There’s also the complexity, which these bromides overlook. A family may have a couple of incomes, a checking account, a savings account, maybe a 401(k) and a few credit cards. The state has more than 400 different accounts, gets money from dozens of different sources, and pays it out to hundreds of different programs, with tens of thousands of employees who do the work we collectively hired them to do.
It is possible to reduce or eliminate some programs, to pay those employees less. But that is not as simple as folks around the kitchen table deciding to buy cheaper cuts of meat, skip the afternoon latte and cancel premium cable. Under the kitchen table analogy, the people making the budget decisions would be vegans who don’t drink lattes or watch television.
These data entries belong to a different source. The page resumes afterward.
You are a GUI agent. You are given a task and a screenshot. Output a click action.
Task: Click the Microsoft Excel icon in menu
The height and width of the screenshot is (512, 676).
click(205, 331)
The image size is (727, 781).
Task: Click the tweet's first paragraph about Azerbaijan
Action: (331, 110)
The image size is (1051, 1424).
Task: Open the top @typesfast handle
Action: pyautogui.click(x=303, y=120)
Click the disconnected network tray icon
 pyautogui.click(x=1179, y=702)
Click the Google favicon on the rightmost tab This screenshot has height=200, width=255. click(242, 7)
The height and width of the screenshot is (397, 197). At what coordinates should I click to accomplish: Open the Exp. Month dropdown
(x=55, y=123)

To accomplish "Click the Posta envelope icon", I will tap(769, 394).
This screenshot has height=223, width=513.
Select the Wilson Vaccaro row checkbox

The state does many things with that $30.5 billion; some it absolutely has to do, like locking up dangerous criminals and making sure kids learn to read and write. It does things that it really should do, like take care of the old, the sick and some people who can’t take care of themselves or have good colleges. It does things that some of us don’t think is necessary, but some of us do, like enforcing environmental rules, checking for safe workplaces or helping some businesses by marketing their products in China.
Unlike the family sitting around the table staring at the checkbook balance, the Legislature decides how much to spend on thousands of things over the next two years with money it doesn’t have. Economists guess how much the state will bring in over the next two years, which during the recession was just slightly better than a television weatherman predicting today how much snow will be on the ground at Christmas.
When that guess was released about 10 days ago, it wasn’t much different than last November’s forecast and about $2 billion more than what the state had for the two years that end on June 30. The family budget is growing, legislators who love the kitchen table analogy said, so this should be a piece of cake.
Unfortunately for them, the number of kids in the house is growing faster than the paycheck. Suddenly, along with all the other adjustments it needs to make like skipping lattes and nursing the pickup, the family suddenly is ordered keep the kids from flunking out of school and living the rest of their lives in the basement. And grandma’s not getting any younger, so she might have to come live with them.
This week the Senate will release its plan to balance the books. Imagine that the Senate is Mom, who decides what things to cut, what after-school programs to put the kids in, and how to remodel the guest room for grandma. Then Dad, in the form of the House of Representatives, comes along and says we’re sending the kids to different programs, building an apartment over the garage for grandma, borrowing from the 401(k), and selling the silverware on Craigslist to raise more money.
Oh no, Mom says. We’re not borrowing from the 401(k) or selling the silverware. We’ll get by on what we have, and some of the kids will have make do with less – preferably the ones you drive to school so I don’t have to listen to them complain.
If anyone’s going to take it in the shorts, Dad says, it should be the ones you’ve been coddling. . .
If you’ve ever had a knock-down budget fight at your kitchen table, multiply it by 147, which is the number of parents in the Legislature. Only then does the kitchen table analogy start to give a bit of a feel for how hard the budget is to resolve here.